How to work with Matrix Multiplication in Apache Spark?

0 votes
I am trying to perform matrix multiplication using Apache Spark and Java, where I need to create RDD that can represent matrix in Apache Spark. Can anyone help me with this?
Jul 31, 2019 in Apache Spark by Amrita

edited Jul 31, 2019 1,811 views

1 answer to this question.

0 votes

Hey,

You can follow this below solution for your above query:

  • IndexRowMatrix: Can be created directly from a RDD[IndexedRow] where IndexedRow consist of row index and org.apache.spark.mllib.linalg.Vector​

import org.apache.spark.mllib.linalg.{Vectors, Matrices}
import org.apache.spark.mllib.linalg.distributed.{IndexedRowMatrix,
  IndexedRow}

val rows =  sc.parallelize(Seq(
  (0L, Array(1.0, 0.0, 0.0)),
  (0L, Array(0.0, 1.0, 0.0)),
  (0L, Array(0.0, 0.0, 1.0)))
).map{case (i, xs) => IndexedRow(i, Vectors.dense(xs))}

val indexedRowMatrix = new IndexedRowMatrix(rows)

RowMatrix: Similar to IndexedRowMatrix but without meaningful row indices.

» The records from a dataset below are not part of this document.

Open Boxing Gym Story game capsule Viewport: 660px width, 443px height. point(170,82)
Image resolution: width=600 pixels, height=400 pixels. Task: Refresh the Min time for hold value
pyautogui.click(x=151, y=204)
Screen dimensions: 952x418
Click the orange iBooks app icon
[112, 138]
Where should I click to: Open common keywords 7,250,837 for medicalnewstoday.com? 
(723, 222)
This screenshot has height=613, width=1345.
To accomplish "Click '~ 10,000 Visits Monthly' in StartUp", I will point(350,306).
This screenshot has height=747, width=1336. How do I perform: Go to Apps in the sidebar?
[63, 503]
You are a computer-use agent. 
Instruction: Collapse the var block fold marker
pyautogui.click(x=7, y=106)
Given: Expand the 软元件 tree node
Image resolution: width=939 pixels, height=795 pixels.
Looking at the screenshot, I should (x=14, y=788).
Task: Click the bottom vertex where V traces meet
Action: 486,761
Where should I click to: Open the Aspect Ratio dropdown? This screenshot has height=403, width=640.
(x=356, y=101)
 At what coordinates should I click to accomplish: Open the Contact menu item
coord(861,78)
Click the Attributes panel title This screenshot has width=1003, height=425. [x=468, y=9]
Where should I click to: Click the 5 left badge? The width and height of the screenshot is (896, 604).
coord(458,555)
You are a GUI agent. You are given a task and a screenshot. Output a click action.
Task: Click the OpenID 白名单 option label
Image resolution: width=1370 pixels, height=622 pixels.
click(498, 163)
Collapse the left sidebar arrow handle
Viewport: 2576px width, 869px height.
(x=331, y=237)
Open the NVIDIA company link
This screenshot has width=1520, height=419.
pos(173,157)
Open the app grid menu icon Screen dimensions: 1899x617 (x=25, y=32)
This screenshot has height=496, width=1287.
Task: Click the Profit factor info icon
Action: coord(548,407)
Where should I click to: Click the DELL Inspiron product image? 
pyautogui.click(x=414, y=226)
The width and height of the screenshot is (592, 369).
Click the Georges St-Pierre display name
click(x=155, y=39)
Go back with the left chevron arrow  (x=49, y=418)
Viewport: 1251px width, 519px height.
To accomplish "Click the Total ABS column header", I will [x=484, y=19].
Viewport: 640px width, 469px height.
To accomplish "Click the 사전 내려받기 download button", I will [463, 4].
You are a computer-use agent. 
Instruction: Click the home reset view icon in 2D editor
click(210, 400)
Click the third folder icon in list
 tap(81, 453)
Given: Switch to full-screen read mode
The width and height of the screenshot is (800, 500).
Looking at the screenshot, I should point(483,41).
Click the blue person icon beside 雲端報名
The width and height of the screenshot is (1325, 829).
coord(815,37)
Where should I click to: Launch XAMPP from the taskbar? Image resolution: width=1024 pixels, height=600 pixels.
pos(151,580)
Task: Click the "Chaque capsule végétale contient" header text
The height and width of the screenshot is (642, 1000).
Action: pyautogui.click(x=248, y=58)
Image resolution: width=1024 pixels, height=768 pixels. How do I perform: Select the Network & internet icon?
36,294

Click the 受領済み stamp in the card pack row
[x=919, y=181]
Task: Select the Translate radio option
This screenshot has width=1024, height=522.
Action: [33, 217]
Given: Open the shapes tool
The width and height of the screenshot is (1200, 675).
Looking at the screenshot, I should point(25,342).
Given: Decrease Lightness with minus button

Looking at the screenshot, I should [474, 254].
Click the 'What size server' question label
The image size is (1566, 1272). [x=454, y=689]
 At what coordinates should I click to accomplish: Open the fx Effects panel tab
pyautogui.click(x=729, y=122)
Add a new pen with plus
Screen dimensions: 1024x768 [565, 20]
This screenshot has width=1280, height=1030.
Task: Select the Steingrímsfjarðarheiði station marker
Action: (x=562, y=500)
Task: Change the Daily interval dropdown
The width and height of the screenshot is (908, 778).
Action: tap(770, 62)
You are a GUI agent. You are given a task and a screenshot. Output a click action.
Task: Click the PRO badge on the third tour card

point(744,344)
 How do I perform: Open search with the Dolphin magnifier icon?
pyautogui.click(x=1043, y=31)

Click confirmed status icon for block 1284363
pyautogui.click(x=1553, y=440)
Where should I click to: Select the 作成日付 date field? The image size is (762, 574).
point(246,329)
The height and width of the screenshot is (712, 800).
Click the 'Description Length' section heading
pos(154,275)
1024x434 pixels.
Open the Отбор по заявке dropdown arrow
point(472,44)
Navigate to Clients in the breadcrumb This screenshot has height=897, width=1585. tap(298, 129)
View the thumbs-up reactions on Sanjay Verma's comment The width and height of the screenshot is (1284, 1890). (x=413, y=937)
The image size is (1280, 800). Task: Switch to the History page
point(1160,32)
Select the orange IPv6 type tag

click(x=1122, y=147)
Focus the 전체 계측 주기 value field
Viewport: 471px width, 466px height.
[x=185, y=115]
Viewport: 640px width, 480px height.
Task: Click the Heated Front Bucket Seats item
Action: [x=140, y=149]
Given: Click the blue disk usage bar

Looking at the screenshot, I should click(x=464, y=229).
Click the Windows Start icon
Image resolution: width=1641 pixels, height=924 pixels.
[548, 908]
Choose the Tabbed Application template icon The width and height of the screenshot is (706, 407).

Can be created directly from RDD[org.apache.spark.mllib.linalg.Vector]

import org.apache.spark.mllib.linalg.distributed.RowMatrix

val rowMatrix = new RowMatrix(rows.map(_.vector))     

BlockMatrix: Can be created from RDD[((Int, Int), Matrix)] where the first element of the tuple contains coordinates of the block and the second one is a local org.apache.spark.mllib.linalg.Matrix

val eye = Matrices.sparse(
  3, 3, Array(0, 1, 2, 3), Array(0, 1, 2), Array(1, 1, 1))

val blocks = sc.parallelize(Seq(
   ((0, 0), eye), ((1, 1), eye), ((2, 2), eye)))

val blockMatrix = new BlockMatrix(blocks, 3, 3, 9, 9)

Hope it helps.

answered Jul 31, 2019 by Gitika
• 26,430 points

Related Questions In Apache Spark

0 votes
11 answers

How to create new column with function in Spark Dataframe?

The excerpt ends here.